Henry Rahardian S. 25407119
Yunita Hartanto 25408066

JURUSAN TEKNIK INDUSTRI

FACULTY OF INDUSTRIAL TECHNOLOGY

PETRA CHRISTIAN UNIVERSITY

SURABAYA

2011
Penerapan Algoritma Ant Colony Optimization (ACO) untuk Menyelesaikan Penjadwalan Flowshop dengan Tujuan Meminimumkan Makespan

1. Pendahuluan
Penjadwalan adalah proses pengambilan keputusan dimana melibatkan beragam sumber daya, antara lain manusia/pekerja, mesin, material, energy, uang, waktu, ruang, yang tersedia secara terbatas untuk menyelesaikan sekumpulan job dalam jangka waktu tertentu. Tujuan proses penjadwalan tergantung dengan apa yang ingin diminimalisasikan oleh perusahaan, misalnya meminimalkan keterlambatan, mean flow time, mean tardiness, makespan.
Di dalam permasalahan penjadwalan flowshop untuk karakteristik n jobs m machines adalah waktu penyelesaian job yang sangat panjang sehingga efisiensi perusahaan rendah. Laporan ini akan membahas ant colony algorithm, yang merupakan algoritma metaheuristik yang bersifat konstruktif dengan tujuan meminimalisasikan makespan.

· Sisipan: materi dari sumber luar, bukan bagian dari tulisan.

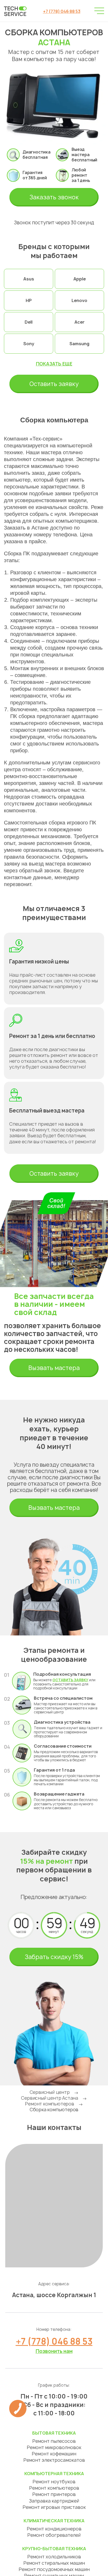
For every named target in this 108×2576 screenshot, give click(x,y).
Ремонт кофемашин (54, 2454)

2. Ant Colony Algorithm (M’Hallah & Alhajraf, 2008)
Ant Colony Optimization (ACO) algorithm merupakan salah satu algoritma kostruktif metaheuristik. ACO meniru perilaku koloni semut yang dikenal dengan perilaku sosialnya yang kompleks dan bekerja secara kooperatif dengan mengabaikan kebutaan yang dialami oleh semut. Semut mengidentifikasi jalur terpendek antara sarang mereka dengan sumber makanan tanpa menggunakan petunjuk visual. Mereka bertukar informasi tentang sumber makanan yang ada dengan mengeluarkan substansi kimia, yaitu pheromone di jalur antara sarang semut dan sumber makanan. Semut berbeda yang mencari makanan merasakan pheromone yang ditinggalkan oleh semut sebelumnya dan mengikuti jalur dengan konsentrasi pheromone yang kuat dengan harapan pheromone tersebut akan menuntun mereka ke sumber makanan dengan cepat. Mereka memilih jalur mereka dengan probabilitas keputusan bias dengan jumlah pheromone, yaitu semakin besar jumlah jejak pheromone maka semakin tinggi probabilitas semut akan mengikuti jalur tersebut. Pada keadaan absennya pheromone, semut akan bergerak secara random.Seiring berjalannya waktu, jaur terpendek antara sarang semut dan sumber makanan memiliki traffic density yang tinggi sedangkan pheromone berevaporasi sepanjang jalur dengan low-density. Perilaku ini mengarah kepada proses self-reinforcing, di mana sebagai gantinya mengarah kepada identifikasi jalur terpendek antara sarang semut dan sumber makanan.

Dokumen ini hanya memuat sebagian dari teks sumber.